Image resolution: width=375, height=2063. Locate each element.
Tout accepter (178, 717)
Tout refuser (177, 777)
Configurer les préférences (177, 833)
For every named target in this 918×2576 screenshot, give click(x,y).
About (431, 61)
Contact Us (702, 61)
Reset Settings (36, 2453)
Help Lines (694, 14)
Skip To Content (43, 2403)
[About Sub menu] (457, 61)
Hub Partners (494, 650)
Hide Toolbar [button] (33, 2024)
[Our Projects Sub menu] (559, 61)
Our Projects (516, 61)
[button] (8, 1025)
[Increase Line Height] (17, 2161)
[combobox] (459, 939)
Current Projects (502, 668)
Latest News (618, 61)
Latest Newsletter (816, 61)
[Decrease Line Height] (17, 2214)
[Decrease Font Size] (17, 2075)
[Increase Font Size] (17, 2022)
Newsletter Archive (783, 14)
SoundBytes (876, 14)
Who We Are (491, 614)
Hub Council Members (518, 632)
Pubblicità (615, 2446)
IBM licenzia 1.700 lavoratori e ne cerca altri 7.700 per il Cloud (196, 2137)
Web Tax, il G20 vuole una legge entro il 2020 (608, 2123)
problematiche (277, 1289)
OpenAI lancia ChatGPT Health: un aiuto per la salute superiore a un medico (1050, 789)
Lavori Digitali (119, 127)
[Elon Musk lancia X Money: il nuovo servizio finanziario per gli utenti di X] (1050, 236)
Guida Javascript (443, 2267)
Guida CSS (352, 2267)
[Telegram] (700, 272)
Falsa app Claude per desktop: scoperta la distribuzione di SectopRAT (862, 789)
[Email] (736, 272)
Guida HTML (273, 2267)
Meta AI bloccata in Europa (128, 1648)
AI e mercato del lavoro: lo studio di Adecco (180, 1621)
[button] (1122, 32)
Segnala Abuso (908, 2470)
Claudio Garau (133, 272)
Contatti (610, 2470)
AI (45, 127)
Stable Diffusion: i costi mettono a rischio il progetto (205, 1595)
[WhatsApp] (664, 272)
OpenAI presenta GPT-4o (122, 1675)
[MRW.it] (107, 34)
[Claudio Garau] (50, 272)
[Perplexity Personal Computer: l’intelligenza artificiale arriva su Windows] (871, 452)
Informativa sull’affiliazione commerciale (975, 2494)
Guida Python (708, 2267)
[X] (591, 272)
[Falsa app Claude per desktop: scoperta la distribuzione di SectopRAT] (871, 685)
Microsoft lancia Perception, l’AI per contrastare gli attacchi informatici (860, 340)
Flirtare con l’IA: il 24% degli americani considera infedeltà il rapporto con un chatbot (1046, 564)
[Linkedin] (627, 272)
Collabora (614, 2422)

— What needs to be done —
Exact copies of the lines from the one with "[MRW.it] (107, 34)" through the final line of the listing should be returned, and no other lines.

— Exercise result —
[MRW.it] (107, 34)
[Claudio Garau] (50, 272)
[Perplexity Personal Computer: l’intelligenza artificiale arriva su Windows] (871, 452)
Informativa sull’affiliazione commerciale (975, 2494)
Guida Python (708, 2267)
[X] (591, 272)
[Falsa app Claude per desktop: scoperta la distribuzione di SectopRAT] (871, 685)
Microsoft lancia Perception, l’AI per contrastare gli attacchi informatici (860, 340)
Flirtare con l’IA: il 24% degli americani considera infedeltà il rapporto con un chatbot (1046, 564)
[Linkedin] (627, 272)
Collabora (614, 2422)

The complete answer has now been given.